I tentativi di far accettare a questi ragazzi un lavoro utile alla società, nonché un modo di vivere più civile, spesso si scontrano con la loro ignoranza profonda e con la loro tendenza a scambiare il coraggio con l’aggressività, la giustizia con la vendetta. Qualche volta, però, basta la fiduciosa e generosa comprensione di qualcuno per sloccare situazioni senza apparenti vie d’uscita.
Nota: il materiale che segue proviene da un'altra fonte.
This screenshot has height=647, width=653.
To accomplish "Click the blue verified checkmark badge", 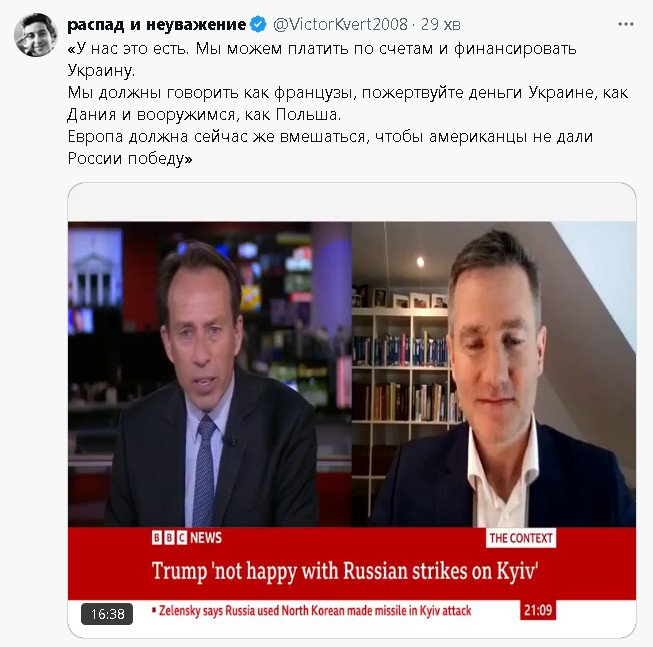I will [258, 25].
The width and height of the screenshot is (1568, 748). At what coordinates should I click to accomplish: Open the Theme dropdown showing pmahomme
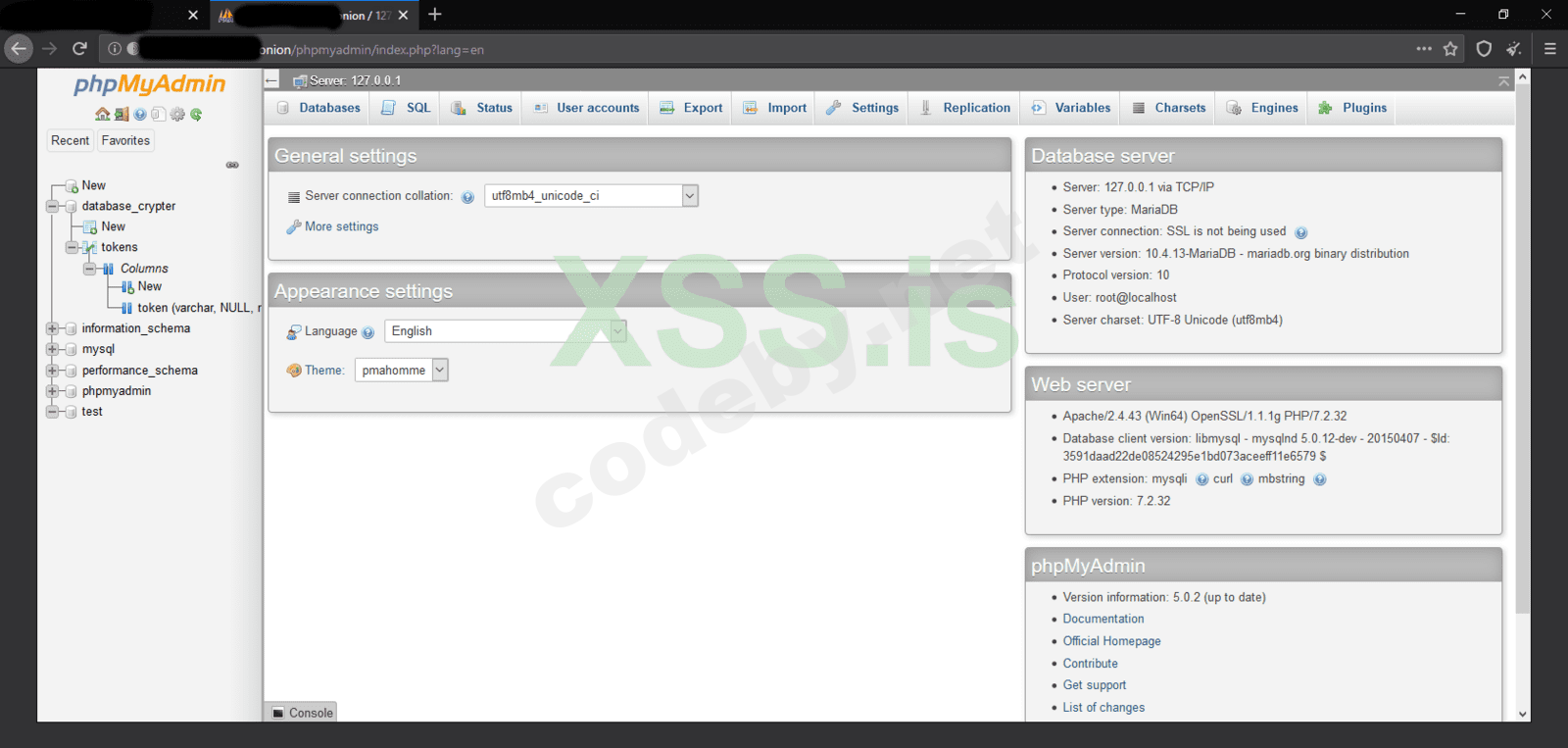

Questo è accaduto a Robbie, il ragazzo scozzese che, fra i balordi del film, appare come il più disperatamente irricuperabile, per i reati gravi che ha già commesso e che gli hanno fatto precocemente conoscere la galera: le prime scene, ambientate proprio nell’aula del tribunale di Glasgow, quando giudice e avvocati decidono oltre che del destino di disgraziati come lui, anche del suo, ci descrivono subito il personaggio.
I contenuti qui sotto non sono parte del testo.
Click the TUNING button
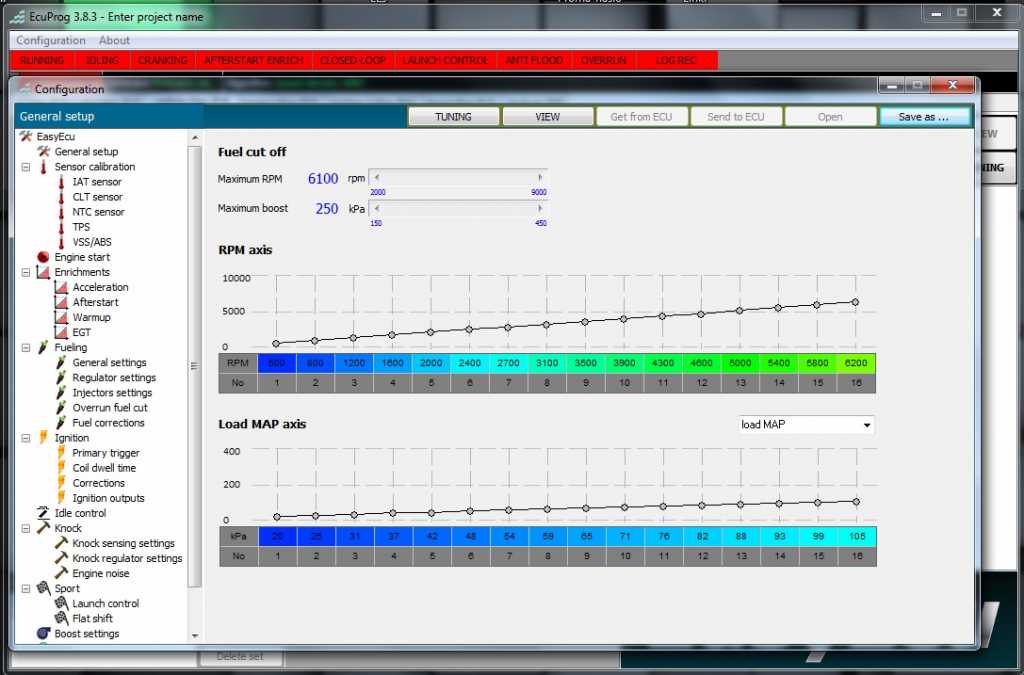The image size is (1024, 675). pos(453,117)

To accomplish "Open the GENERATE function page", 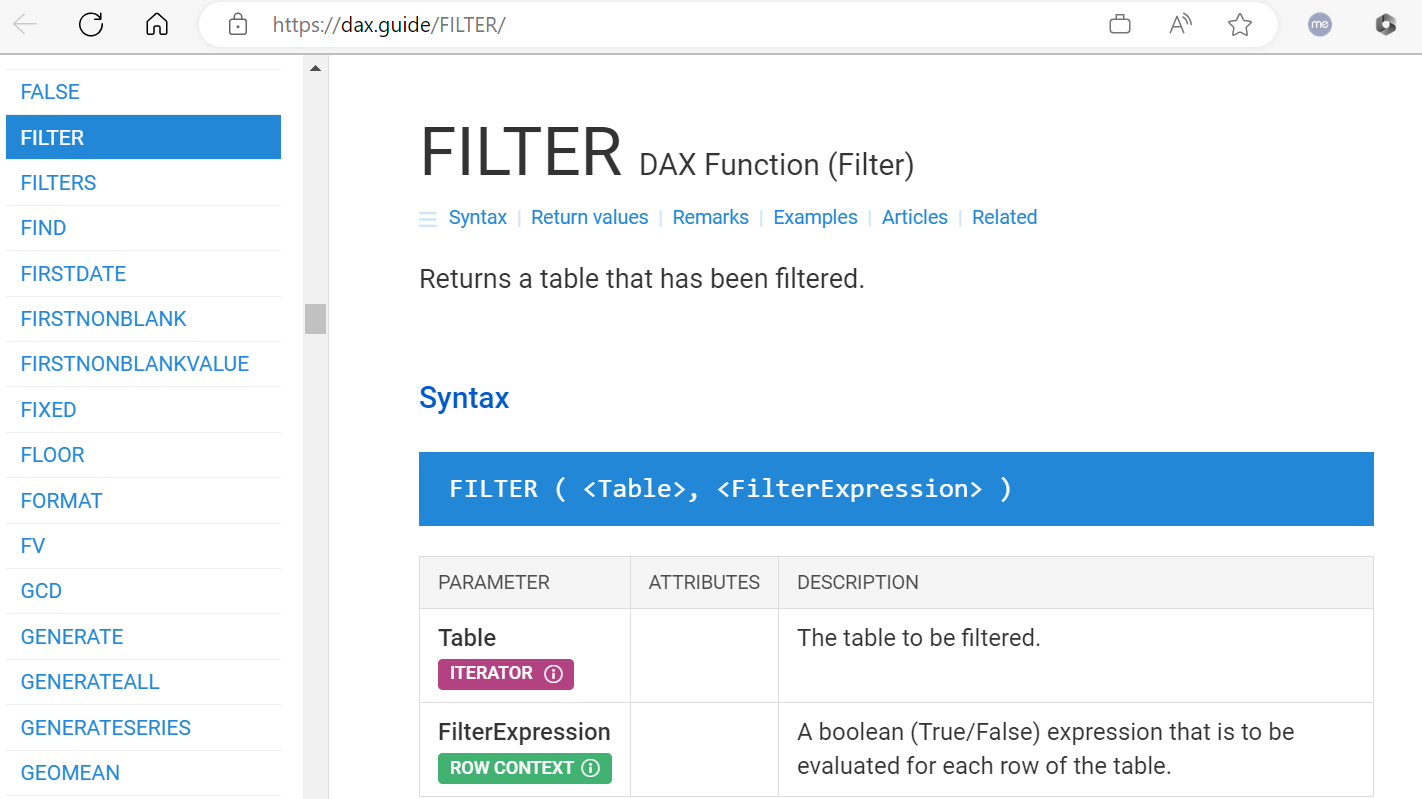I will coord(71,636).
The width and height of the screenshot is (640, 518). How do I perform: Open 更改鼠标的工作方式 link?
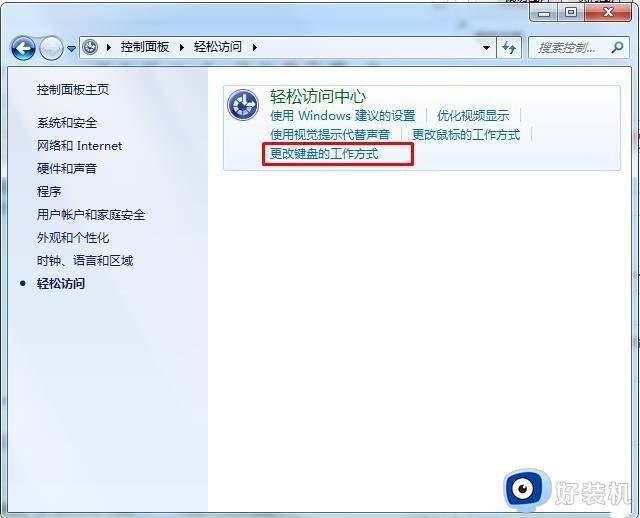point(466,134)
E’ impulsivo, violento, viene volentieri alle mani, sia per le provocazioni che gli arrivano da una banda del quartiere che lo ha preso di mira, sia perché è così di suo, per storditaggine: spesso, strafatto di cocaina, scambia per realtà i suoi fantasmi e le sue paure e mena colpi all’impazzata, provocando ferite vere e dolori profondi.
Ha però, a differenza dei suoi compagni del programma di recupero, motivazioni forti per cambiare la propria vita: ama una ragazza per bene, che ora lo ha reso padre di un bambino: per loro, per la responsabilità che ora finalmente sente, è disposto forse a lasciarsi guidare.
Il lavoro cui è stato condannato, sostitutivo di una durissima pena, non sarà forse socialmente utilissimo, ma lo mette a contatto con realtà positive, con ambienti diversi da quelli cui è abituato e con persone diverse, come Harry, l’operatore assistente che lo accetta com’è e prova per lui compassione vera: ne intuisce il dramma e vuole aiutarlo.
La sorpresa del film, che diversamente sarebbe un film triste e, come dice il grande regista, molto prevedibile, sta nell’aver introdotto un elemento bizzarro nella narrazione, il vero deus ex machina capace di sciogliere i nodi del racconto: il wisky, il vero wisky scozzese, quello delle Highlands, torbato e salino nel sapore, quello che, prodotto con cura nelle distillerie, diventa con gli anni, dopo aver perso l’elemento iperalcoolico che lo renderebbe imbevibile (la parte che evapora, quella degli angeli, appunto) un nettare prezioso, che il nostro Robbie, raffinando i propri sensi impara rapidamente a riconoscere e apprezzare, bella metafora allusiva dello sgrezzarsi dell’animo e del raffinarsi del suo sentire.
Gli occorrono però, oltre a un lavoro, che troverà sfruttando la propria nuova competenza di insuperabile sommelier, anche i denari per mettersi in salvo, lontano da Glasgow e dalla guerra per bande della sua periferia. Per questo organizzerà, a fin di bene, con i suoi compagni balordi, un ultimo colpo, che si svolge fra difficoltà e rocamboleschi accadimenti, secondo una struttura presa a prestito dalle favole (peripezie dei personaggi per arrivare a un oggetto molto prezioso in grado di mutare, per il suo valore, la vita di chi riuscirà a impadronirsene) che imprime un vivace e interessante sviluppo a tutta la narrazione e che fa assumere all’intero film un bel carattere fiabesco e ottimistico, che mi ha ricordato un po’ il nostro Pasolini di Una vita violenta.
Grazie, come sempre, al grande Ken, socialista umanista e tollerante; grazie agli attori di strada che hanno interpretato benissimo soprattutto se stessi.